[Rector]

Intoning reality

 

Somehow she looked quite different. She now wore the social paint of party-going, still beautiful, but not the same; not as real. She was certainly the life of the party, to be sure, but not substantial. I felt strange, as though I no longer knew her, and maybe I didn't.

We were celebrating the conclusion of another season of amateur theater, with amateur underline, of course. At rehearsals, some weeks before, she had broken down and cried. Thornton Wilder's "Our Town" touches on the movement of time and our menial grip on it. All passes before us, a moment before oblivion. Images without substance. So she cried, touched by the sense of drifting time. Great big tears flowing down her cheeks, streaming out. We felt no embarrassment, only envy. Oh! to feel like that, to know the truth. You see, in theater you must feel your part, and she was feeling it. You must know why you are saying the words. Not so much what you are saying, but what they are saying. She was beautiful then.

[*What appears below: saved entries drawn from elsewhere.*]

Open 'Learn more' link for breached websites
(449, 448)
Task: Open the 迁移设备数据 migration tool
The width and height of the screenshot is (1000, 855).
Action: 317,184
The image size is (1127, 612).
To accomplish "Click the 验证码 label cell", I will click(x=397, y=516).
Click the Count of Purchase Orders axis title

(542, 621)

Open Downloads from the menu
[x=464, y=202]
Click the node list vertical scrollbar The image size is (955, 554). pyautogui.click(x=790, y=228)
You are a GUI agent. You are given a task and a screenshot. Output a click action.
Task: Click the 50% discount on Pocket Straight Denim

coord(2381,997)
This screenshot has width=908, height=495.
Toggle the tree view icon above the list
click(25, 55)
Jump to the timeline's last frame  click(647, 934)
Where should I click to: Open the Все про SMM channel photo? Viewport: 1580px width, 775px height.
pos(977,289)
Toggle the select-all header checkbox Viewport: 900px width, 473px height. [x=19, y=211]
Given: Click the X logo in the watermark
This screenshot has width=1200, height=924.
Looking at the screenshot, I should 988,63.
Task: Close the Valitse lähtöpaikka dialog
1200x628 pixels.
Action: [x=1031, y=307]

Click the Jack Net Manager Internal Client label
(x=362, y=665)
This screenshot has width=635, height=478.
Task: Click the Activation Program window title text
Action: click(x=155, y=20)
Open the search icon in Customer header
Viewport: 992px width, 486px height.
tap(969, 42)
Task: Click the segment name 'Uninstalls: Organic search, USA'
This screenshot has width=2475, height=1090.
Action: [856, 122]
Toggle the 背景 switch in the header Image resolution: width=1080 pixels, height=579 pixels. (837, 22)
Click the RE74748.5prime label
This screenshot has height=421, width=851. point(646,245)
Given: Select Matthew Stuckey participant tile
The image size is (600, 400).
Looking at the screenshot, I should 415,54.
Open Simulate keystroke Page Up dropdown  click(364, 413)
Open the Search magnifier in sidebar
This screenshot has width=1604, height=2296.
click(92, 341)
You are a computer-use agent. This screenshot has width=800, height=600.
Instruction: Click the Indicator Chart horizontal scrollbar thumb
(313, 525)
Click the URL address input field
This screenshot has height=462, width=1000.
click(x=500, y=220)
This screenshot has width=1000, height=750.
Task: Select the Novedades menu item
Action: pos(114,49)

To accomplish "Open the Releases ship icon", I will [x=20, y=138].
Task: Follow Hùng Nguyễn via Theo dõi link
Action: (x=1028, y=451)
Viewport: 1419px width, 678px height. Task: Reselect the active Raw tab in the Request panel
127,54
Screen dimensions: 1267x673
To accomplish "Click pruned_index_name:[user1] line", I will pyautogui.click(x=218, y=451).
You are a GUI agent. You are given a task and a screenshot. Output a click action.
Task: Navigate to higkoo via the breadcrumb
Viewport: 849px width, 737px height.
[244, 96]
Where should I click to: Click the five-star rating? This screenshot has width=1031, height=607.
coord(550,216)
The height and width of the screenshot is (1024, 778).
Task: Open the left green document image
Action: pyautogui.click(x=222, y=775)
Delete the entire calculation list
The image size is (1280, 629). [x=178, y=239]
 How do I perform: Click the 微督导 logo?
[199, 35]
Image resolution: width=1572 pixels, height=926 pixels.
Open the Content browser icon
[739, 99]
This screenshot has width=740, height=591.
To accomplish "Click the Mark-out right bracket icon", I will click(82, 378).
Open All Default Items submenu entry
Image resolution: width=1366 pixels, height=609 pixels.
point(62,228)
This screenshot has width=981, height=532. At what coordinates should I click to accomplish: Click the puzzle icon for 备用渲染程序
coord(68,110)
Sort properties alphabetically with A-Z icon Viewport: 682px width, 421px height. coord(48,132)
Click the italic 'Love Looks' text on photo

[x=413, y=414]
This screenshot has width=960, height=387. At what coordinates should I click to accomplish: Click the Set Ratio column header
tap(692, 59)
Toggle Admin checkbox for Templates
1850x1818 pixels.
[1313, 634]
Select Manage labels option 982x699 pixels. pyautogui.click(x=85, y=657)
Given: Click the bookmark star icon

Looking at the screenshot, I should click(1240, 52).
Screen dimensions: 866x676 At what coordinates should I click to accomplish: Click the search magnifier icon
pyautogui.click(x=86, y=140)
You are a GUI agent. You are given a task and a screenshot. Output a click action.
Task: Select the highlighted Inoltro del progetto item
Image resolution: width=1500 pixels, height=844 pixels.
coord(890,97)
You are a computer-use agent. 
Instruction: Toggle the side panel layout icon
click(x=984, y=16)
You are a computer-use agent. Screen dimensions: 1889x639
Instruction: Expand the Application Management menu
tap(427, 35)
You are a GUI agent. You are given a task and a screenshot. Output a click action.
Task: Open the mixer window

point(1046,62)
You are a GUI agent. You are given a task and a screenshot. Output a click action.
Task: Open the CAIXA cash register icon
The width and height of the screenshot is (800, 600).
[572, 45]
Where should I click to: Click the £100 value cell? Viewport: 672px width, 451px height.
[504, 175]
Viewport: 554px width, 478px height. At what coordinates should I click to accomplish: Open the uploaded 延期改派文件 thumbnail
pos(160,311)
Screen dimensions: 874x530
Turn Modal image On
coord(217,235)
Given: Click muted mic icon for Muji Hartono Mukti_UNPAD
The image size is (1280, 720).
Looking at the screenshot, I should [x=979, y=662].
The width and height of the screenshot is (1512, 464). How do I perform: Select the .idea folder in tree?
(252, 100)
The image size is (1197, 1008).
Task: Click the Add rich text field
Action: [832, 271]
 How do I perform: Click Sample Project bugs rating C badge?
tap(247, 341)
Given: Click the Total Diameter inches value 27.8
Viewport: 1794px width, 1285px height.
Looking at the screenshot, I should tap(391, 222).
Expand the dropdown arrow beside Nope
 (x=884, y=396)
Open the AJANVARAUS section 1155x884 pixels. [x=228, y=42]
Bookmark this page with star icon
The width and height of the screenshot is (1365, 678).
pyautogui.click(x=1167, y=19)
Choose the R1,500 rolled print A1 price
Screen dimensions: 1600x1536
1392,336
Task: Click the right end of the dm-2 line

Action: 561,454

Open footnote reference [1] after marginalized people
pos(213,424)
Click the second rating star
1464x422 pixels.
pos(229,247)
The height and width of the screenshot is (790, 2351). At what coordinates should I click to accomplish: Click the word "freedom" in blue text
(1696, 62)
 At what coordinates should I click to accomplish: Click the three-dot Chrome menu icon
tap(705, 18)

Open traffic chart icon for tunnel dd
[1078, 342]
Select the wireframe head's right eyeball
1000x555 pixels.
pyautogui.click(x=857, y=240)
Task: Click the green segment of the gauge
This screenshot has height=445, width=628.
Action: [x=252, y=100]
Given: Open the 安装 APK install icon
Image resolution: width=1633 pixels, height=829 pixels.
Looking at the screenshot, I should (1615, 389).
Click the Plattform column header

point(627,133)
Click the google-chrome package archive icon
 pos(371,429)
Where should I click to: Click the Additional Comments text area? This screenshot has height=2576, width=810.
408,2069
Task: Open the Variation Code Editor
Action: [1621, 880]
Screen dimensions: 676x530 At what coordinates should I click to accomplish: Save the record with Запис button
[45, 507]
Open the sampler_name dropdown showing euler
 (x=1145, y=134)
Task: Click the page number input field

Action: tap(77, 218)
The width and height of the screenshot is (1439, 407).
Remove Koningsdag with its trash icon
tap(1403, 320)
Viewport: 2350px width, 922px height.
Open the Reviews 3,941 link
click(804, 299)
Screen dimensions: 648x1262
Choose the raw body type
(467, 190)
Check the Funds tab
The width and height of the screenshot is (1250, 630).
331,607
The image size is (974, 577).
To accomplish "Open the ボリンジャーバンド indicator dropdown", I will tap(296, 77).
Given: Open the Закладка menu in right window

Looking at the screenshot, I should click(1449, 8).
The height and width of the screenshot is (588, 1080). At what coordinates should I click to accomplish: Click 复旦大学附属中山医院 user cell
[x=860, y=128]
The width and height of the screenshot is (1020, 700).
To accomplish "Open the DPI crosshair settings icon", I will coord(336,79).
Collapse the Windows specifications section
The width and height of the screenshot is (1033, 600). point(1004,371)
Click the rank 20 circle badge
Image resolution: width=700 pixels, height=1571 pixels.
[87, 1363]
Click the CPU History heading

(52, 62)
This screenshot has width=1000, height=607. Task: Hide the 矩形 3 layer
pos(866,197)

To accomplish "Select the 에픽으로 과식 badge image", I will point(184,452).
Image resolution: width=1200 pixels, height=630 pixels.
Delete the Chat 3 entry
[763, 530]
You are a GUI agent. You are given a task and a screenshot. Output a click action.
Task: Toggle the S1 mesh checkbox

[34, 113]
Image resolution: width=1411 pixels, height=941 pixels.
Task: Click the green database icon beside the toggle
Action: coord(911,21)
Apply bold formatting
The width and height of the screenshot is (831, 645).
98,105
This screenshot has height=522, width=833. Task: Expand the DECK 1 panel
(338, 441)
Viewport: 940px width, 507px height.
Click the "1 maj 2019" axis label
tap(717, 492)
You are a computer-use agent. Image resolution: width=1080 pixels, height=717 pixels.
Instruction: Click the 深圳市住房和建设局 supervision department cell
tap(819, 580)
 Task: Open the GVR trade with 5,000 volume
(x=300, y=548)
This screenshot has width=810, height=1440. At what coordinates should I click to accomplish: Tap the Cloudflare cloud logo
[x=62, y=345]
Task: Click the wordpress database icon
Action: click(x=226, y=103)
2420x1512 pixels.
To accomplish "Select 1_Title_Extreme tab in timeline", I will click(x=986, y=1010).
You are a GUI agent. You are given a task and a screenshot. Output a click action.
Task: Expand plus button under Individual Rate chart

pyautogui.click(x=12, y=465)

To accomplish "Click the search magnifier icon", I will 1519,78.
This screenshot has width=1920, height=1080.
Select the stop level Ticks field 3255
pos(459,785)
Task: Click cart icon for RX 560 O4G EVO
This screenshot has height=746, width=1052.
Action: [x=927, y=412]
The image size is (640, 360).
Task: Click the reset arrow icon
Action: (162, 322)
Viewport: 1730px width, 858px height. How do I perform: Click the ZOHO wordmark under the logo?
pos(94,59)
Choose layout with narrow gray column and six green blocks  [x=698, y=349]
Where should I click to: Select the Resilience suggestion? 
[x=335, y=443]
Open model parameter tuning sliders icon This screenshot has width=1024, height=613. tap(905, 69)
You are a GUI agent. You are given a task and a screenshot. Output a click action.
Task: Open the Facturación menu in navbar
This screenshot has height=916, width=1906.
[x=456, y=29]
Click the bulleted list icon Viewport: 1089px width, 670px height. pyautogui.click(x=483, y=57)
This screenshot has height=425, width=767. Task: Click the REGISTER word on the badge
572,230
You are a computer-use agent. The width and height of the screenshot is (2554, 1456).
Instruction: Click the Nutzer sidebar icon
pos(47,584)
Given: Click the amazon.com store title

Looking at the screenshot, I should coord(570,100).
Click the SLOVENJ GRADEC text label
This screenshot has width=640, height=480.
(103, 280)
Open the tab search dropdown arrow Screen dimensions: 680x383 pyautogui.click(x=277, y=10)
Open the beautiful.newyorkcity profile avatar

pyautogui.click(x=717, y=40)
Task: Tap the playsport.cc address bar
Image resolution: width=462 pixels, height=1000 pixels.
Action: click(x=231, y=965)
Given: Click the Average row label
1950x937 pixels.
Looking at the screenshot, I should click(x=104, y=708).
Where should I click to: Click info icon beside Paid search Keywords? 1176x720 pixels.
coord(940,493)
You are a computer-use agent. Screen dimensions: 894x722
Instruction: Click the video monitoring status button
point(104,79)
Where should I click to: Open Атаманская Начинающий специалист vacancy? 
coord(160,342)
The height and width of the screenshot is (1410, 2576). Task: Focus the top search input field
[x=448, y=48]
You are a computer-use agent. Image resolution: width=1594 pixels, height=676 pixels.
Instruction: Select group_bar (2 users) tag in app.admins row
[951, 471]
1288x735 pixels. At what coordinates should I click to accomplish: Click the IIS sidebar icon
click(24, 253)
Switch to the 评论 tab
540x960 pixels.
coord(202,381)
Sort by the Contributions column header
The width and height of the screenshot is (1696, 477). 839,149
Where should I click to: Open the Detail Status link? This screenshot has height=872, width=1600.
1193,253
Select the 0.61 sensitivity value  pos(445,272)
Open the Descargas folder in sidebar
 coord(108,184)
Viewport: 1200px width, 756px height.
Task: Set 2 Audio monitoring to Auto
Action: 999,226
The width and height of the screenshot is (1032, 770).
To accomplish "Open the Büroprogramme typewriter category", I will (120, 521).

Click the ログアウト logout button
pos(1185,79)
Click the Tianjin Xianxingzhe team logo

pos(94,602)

Maybe it was her most beautiful moment; that time when she would be no more beautiful; a moment she could only leave, rather than come to.

There are times when the theater of life intones reality. It's not common, but it does occur. I used to lay back in my sailing-dingy as I worked my way up the Hawkesbury River, just north of Sydney, Australia, and I would look up at the sheer sandstone cliffs above; stained, clinging, jutting, intrusions into the tranquility that was mine. They intoned something beyond me, something greater than the moment I then possessed. They shouted my smallness. I had climbed them, defeated them, yet their substance remained, while mine was barely on loan. Even in the human touch I have felt that something more - I touch her not, but touch my God.

We tramp the boards of life, strutting our little piece. Every now and then we sense something beyond the menial - a wisp of eternity. I remember Malcolm Muggeridge saying this once. He actually felt himself floating out of life and into the presence of God; a wavering in time, if you like. At that time he was an elderly bloke, waiting to move on, and sometimes he felt he was, moving on that is. So around us there is deafening noise, but once or twice in a lifetime you can hear a pin drop, for "God has raised us up with Christ and seated us with him in the heavenly realms."